Gore Mayor Bell confirmed that council staff and the fire service had managed to save 20 buildings in his town from flooding through pumping. Bell and the Gore District Council stated that the roads were safe to travel but advised motorists to look out for flood debris. Gore fire chief Steve Lee stated that local volunteer firefighters and neighbouring brigades had spent the past 24 hours responding to the flooding. The Ngā Kete Matauranga Pounamu Charitable Trust assisted with emergency food donations in the Southland region.

By 23 September, Emergency Management Southland group controller Simon Mapp had lifted the regional state of emergency, with Southland moving into a local transition period. State Highways 1, 6, 93 and State Highway 99 between Lorneville and Wallacetown were reopened but several rural roads around the region remained closed. Local authorities issued a precautionary boil notice for Gore after turbidity levels spiked at the local Hilbre Avenue water treatment plant. While Tuatapere's water conservation notice was lifted on 23 September, the town's boil notice remained while further checks and tests on its water supply were carried out. In addition, several agencies and civil society groups including Civil Defence, the Southland Rural Support Trust, Federated Farmers, DairyNZ, and Beef+Lamb NZ stepped into provide support to affected residents.

===Otago===
On 22 September, Mayor of Queenstown-Lakes Glyn Lewers declared a state of emergency for Queenstown.
That same day, Minister of Emergency Management Kieran McAnulty reported that parts of the Gore District had been cut off by flooding and stated that Fire and Emergency New Zealand (FENZ) were prepared to provide assistance to both the Gore District and Queenstown. In response to a southerly front bringing snow moving through Central Otago and the Canterbury Region, Waka Kotahi (the New Zealand Transport Agency) advised against travel through roads and highways in those regions.

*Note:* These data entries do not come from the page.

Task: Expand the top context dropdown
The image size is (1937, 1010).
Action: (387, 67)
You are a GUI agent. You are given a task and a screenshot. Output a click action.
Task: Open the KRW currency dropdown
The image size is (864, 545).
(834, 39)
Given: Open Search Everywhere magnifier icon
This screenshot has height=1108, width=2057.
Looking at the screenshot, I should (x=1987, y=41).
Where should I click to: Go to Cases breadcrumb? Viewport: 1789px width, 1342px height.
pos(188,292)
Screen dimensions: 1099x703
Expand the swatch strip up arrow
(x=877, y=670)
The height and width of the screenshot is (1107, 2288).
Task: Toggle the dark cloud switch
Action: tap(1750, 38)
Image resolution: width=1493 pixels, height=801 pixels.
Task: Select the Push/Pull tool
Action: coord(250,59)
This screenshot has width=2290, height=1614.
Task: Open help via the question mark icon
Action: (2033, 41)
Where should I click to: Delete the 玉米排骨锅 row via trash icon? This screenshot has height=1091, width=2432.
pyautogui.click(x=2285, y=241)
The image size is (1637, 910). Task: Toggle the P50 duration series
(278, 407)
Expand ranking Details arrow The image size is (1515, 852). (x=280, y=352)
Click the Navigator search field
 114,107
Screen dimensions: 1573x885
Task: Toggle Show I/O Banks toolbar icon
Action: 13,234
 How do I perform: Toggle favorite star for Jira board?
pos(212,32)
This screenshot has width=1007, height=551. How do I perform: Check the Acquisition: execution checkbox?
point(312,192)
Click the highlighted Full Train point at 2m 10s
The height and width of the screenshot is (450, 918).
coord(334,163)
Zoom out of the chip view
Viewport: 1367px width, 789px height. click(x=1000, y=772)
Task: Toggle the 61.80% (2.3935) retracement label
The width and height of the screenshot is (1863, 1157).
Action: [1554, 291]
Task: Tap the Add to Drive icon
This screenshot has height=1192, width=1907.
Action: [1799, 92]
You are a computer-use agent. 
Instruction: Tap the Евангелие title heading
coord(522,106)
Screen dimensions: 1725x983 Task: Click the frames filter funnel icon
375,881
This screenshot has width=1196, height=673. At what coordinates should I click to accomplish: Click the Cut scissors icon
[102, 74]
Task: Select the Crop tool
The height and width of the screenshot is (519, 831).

Volunteers from the University of Otago also assisted with clean-up efforts in Queenstown. On 23 September, Mayor Lewers lifted Queenstown's state of emergency, with the resort town entering into a "transition period" for the next 28 days. The QLDC also cordoned off the area between Brecon St and Reavers Lane, where the two debris flow from Bob's Peak were experienced. In addition, Brecon Street was reopened to pedestrian traffic. Skyline Queenstown resort reopened its gondola on 24 September but did not restore access to mountain bikes.

In mid-August 2025, the Otago Daily Times reported that Skyline Enterprises had agreed to pay NZ$10 million to repair Queenstown Cemetery and Reavers Lane following a slip on Bob's Peak on 22 September 2023. By 31 March 2025, Skyline had paid NZ$5.7 million, with a further NZ$3.7 million expected to be paid over the next few financial years.

On 12 December 2025, the Christchurch District Court fined Skyline Enterprises, Naylor Love Central Otago Limited and Wilsons Contractors Limited over a total of NZ$500,000 for their role in a landslide that damaged a Queenstown street during the 2023 floods. The three companies also pleaded guilty to breaching the Resource Management Act 1991.